SNU ECE Professor Kyoung Mu Lee
Image features acquired through deep learning
Similar to images created in the brain
Anticipating scenes of imagination that AI will visualize
Professor Kyoung Mu Lee
The human intelligence is a process of receiving external information from sensory organs and processing, analyzing, and assessing in the brain. The importance of visual information is known to take up more than 80% in this process. Even for a researcher like myself who has for a long time conducted studies in computer vision, a field that treats the issue of how to make computers acquire visual intelligence like humans, the recent speed of advancement in image analysis and understanding through machine learning far surpasses expectations. Comprehending images refers to a high-level cognition process in which the entire situation, including not only object existence, type, and properties but also interactions, is understood.
Analyzing and understanding images are closely related to the issue of image synthesis. When we were younger, we used to listen to grandma’s old tales or read novels and imagine the situations and scenes of the unfolding stories. If so, could machines also be capable of imagination.
The images that we view are in a digitally converted form. For instance, in the case of a 10 x10 gray scale image, because one pixel can have 256 different brightness values, the total number of possible images is 6x10240. What this means is that if we were to look at these images on TV, it would take about 7x10231 years to do so. In reality, if we think of the HD(high-definition) color images that we see, the number of existent images is near an infinity.
Fortunately, however, out of these images, the number of real world images that are meaningful to us is comparatively small, and those images are known to create continuous manifolds in image space. The forms and properties of these manifolds act as prior knowledge that allows human recognition, understanding, and inference. That is why research in image manifold and attempts to implement human-like visual cognition through modeling in low-dimension feature space have continued for a long while in the fields of computer vision and machine learning. Recent deep learning methods find image feature space through learning on datasets instead of mathematical modeling. The image features acquired through deep learning are similar to the hierarchical, semantic image features generated in the human brain, and using such, object recognition, higher dimension image analysis, and the conversion of images into sentences, although previously difficult, are now possible.

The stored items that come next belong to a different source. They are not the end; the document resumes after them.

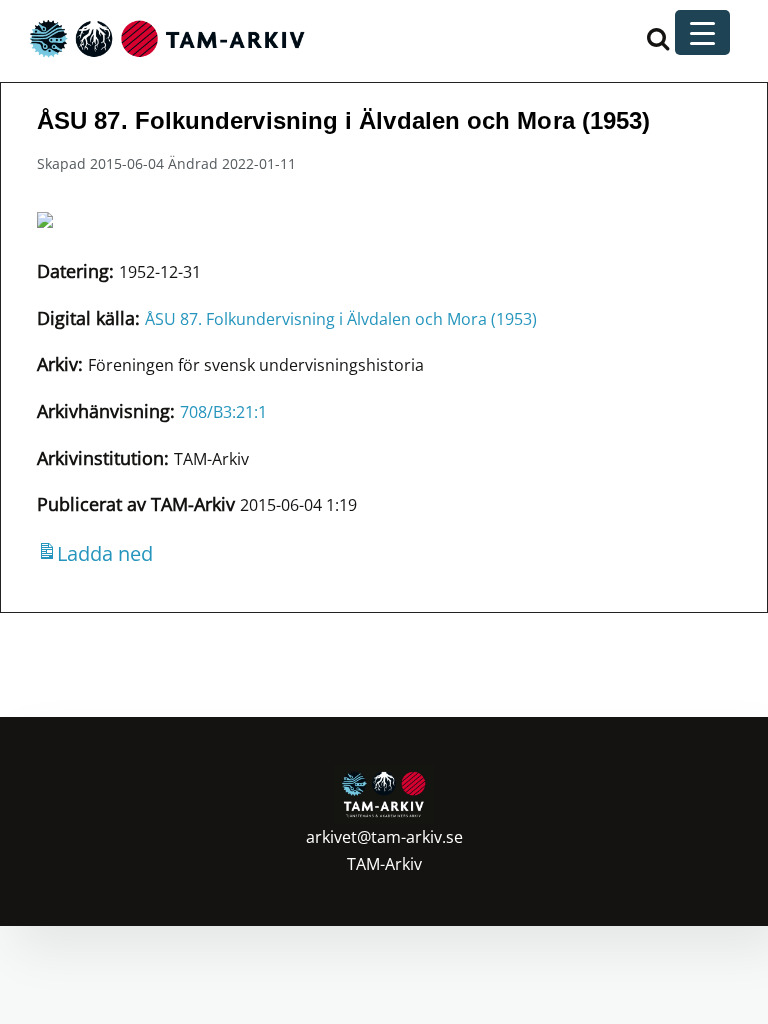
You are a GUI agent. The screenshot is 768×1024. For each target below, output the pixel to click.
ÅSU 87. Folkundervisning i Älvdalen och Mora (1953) (341, 319)
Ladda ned (105, 553)
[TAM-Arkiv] (165, 37)
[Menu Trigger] (702, 32)
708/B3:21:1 (223, 412)
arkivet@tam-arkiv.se (384, 837)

Recently, there is active and swift development in Generative Adversarial Networks (GAN) research, in which images similar to reality are synthesized by using image feature space processed with deep learning. For example, images are converted to images of different form and when simple sentences or keywords are entered, computers synthesize images accordingly. AI can create drawings or images on its own, just as if when children are given words such as ‘summer’ or ‘space’ and asked to draw, they visualize their imaginations. If AI can read novels and express them through images, or generate videos and movies based on scripts, soon it will be possible to watch movies created by AI in theaters. If the elements people find moving or funny are simultaneously learned, commercial success will also be guaranteed.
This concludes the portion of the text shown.